Gerick dismounted easily. He gave his horse's reins to Gen'Vyl, then clasped his hands behind his back and strolled toward the red-haired man as if he had come here for a month's guesting. Though still wearing torn and bloodstained clothes, his body moved with the confident grace of a king born. He turned his head as if to survey the camp, fixing his attention on the red-haired Zhid only when he stood directly front of him. Then, in a movement so swift I could almost feel the air shatter, he grabbed the neck of the Zhid's tunic and twisted it tightly, forcing the man to bend his knees and drawing the Zhid's face close to his own.
“I am your Lord,” he said in a voice that could have frozen the southern oceans. “Your master. The Three of Zhev'Na chose me to be their Fourth, their instrument, their Destroyer. Their glory resides in me, and your proper greeting is to pay me the homage and obedience they demanded of you for seven centuries. Do otherwise and I will draw your bowels out through your ears. Or shall I throttle your heart once more to still your insolent tongue?” Gerick's left hand pointed at the ground. “Kneel and look into my eyes, and then tell me again of your beliefs.”

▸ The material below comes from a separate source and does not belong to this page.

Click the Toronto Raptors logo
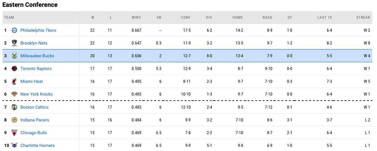This screenshot has width=377, height=151. 14,68
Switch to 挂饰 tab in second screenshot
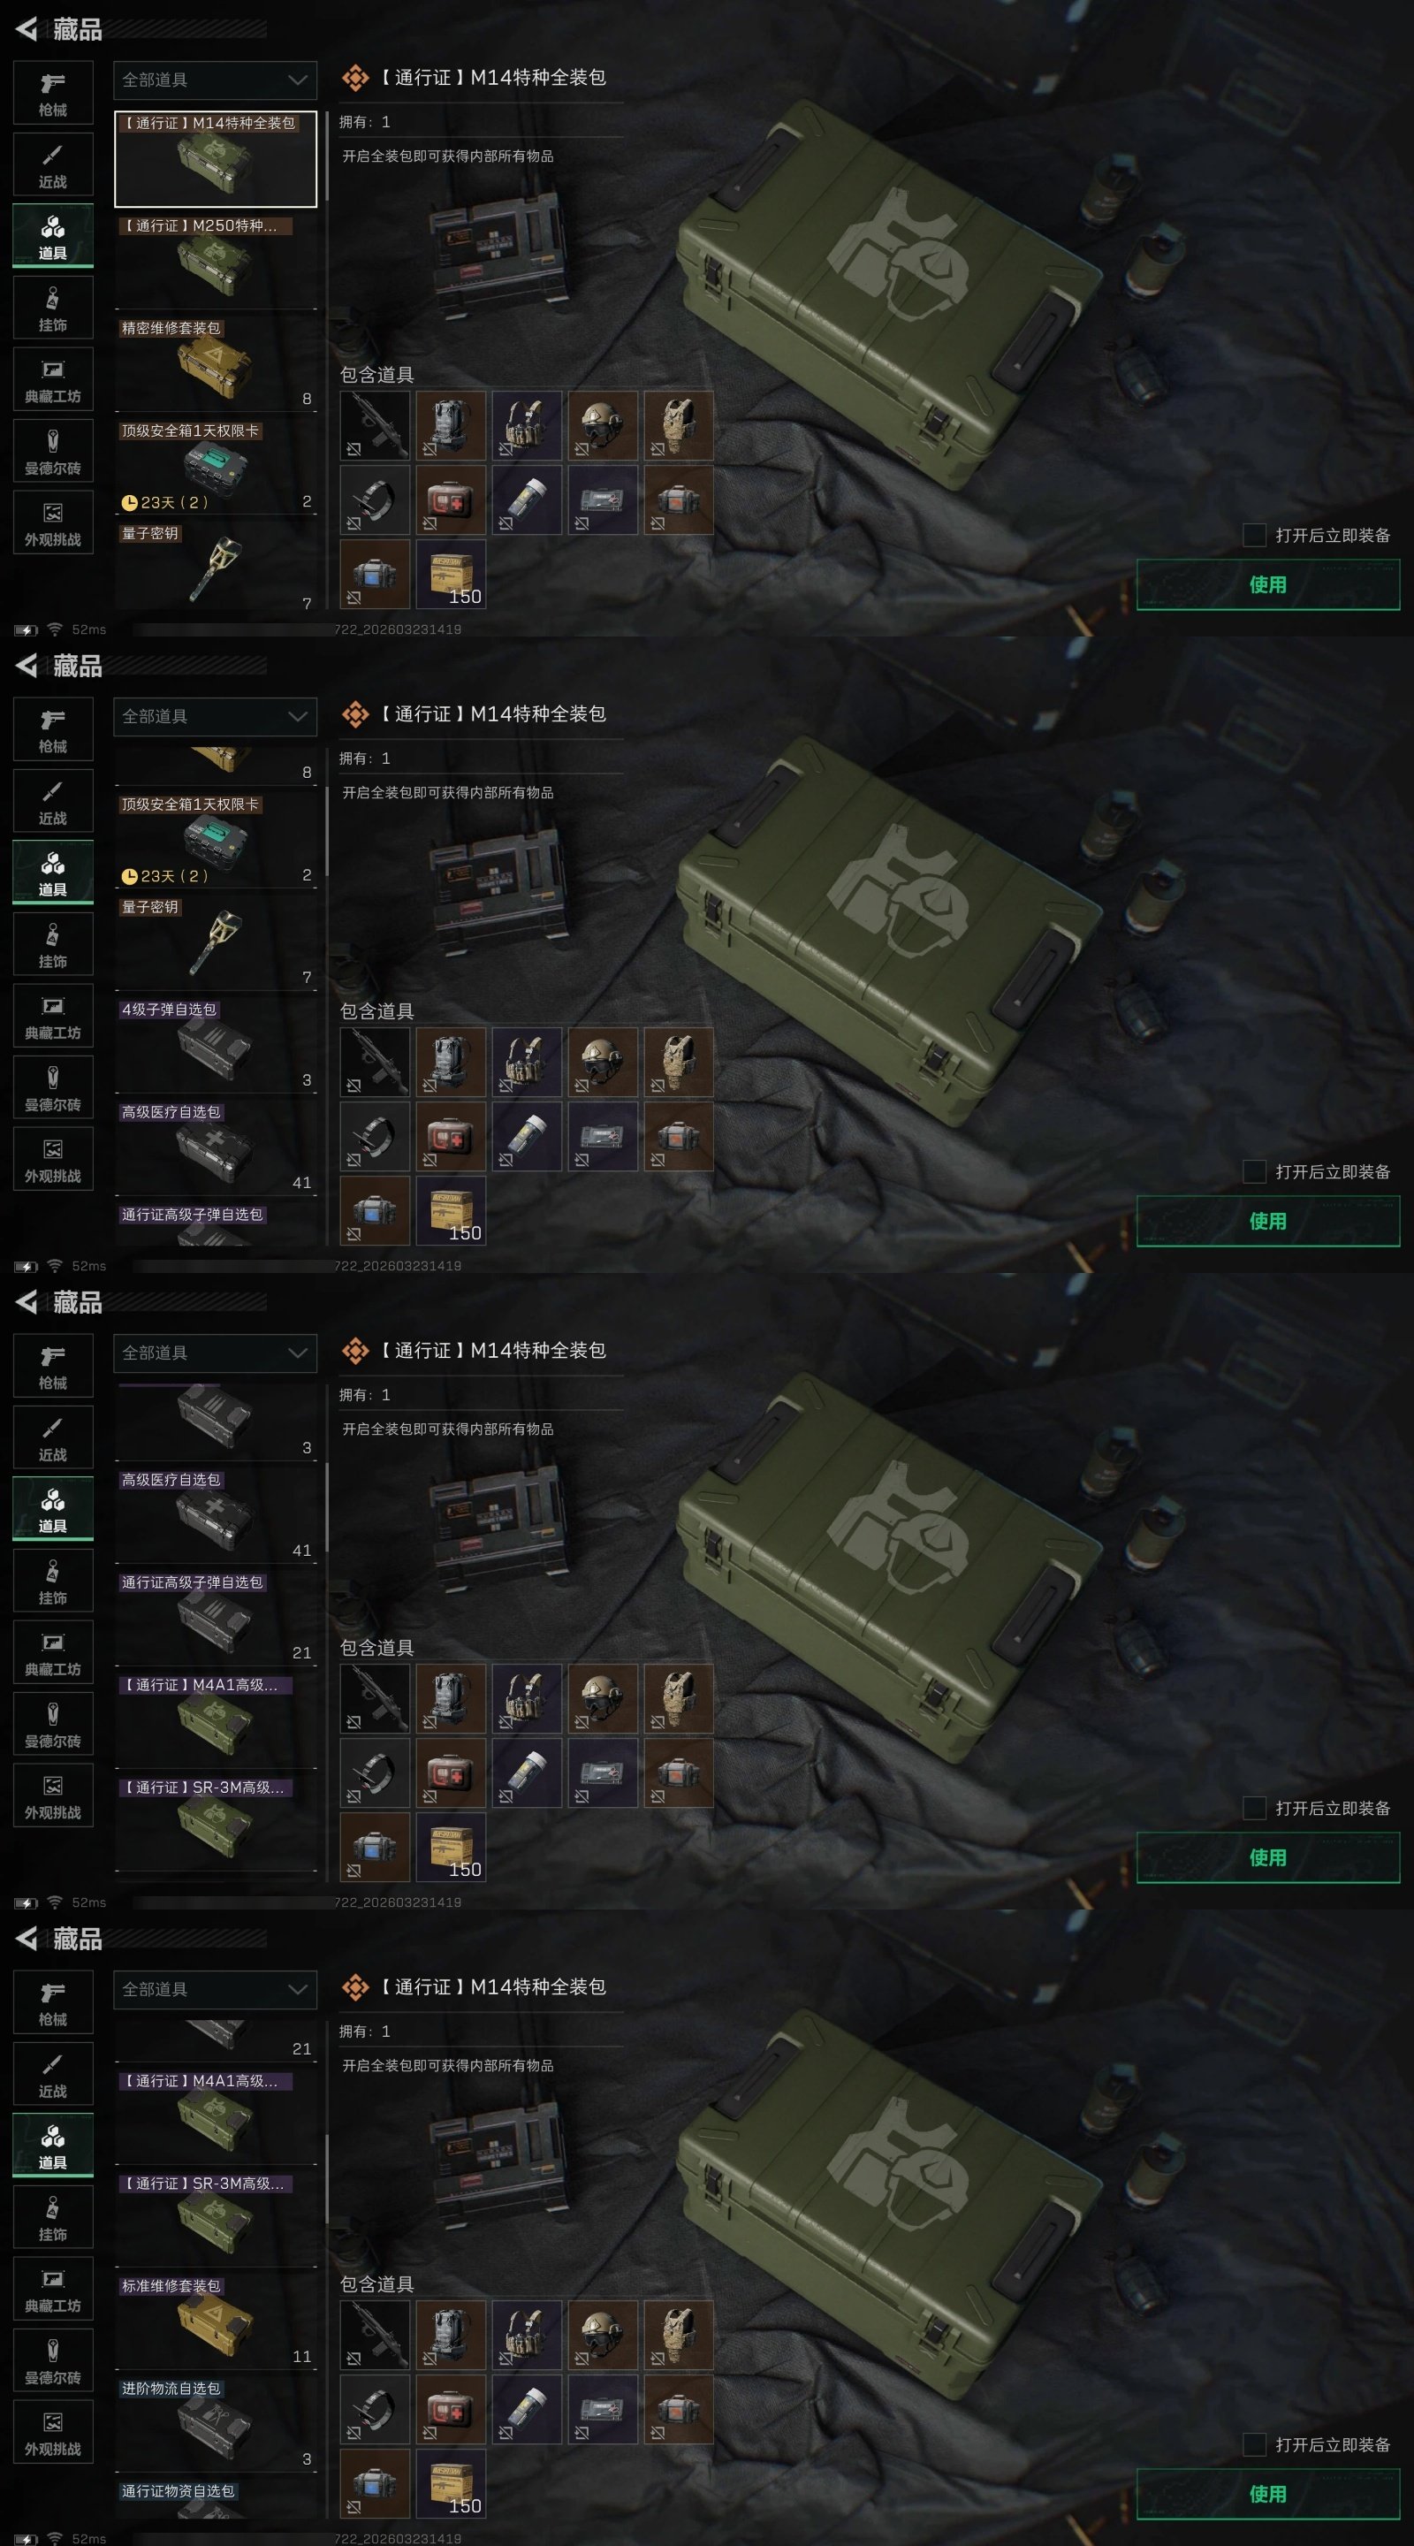 tap(52, 945)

The red-haired Zhid dropped to his knees, whether from fear, from deference, or from lack of breath, I could not determine. No, not deference. His nostrils flared as he raised his eyes to meet Gerick's. For a moment the air felt as if the sun had winked out, never to return. Then the Zhid fell prostrate in the dirt.
From the quivering stiffness of F'Lyr's spine my custodian, at least, had no further doubts. I forced myself to remain slumped against his sweaty back, keeping my jaw slack and my eyelids open only a slit.
The gensei's groveling apologies came with gasps and shudders. “We could not see your plan, Lord Dieste,” he babbled. “We heard so many tales of the last day—the day of our shame. Tales of your death. Of your treachery . . .”
“On the day my brothers and sister fell, I was weakened as well,” Gerick said, “and forced to go into hiding. But let me be clear. I
will
have my vengeance and retake my inheritance. I've spent these years regaining my strength and studying my enemies, and now I am ready to reveal myself to both Dar'Nethi and Zhid. Patience and stealth. Subtlety in hatred. Thoughtful vengeance. Are these not the virtues you taught me in the camps of Zhev'Na, Gensei Kovrack?”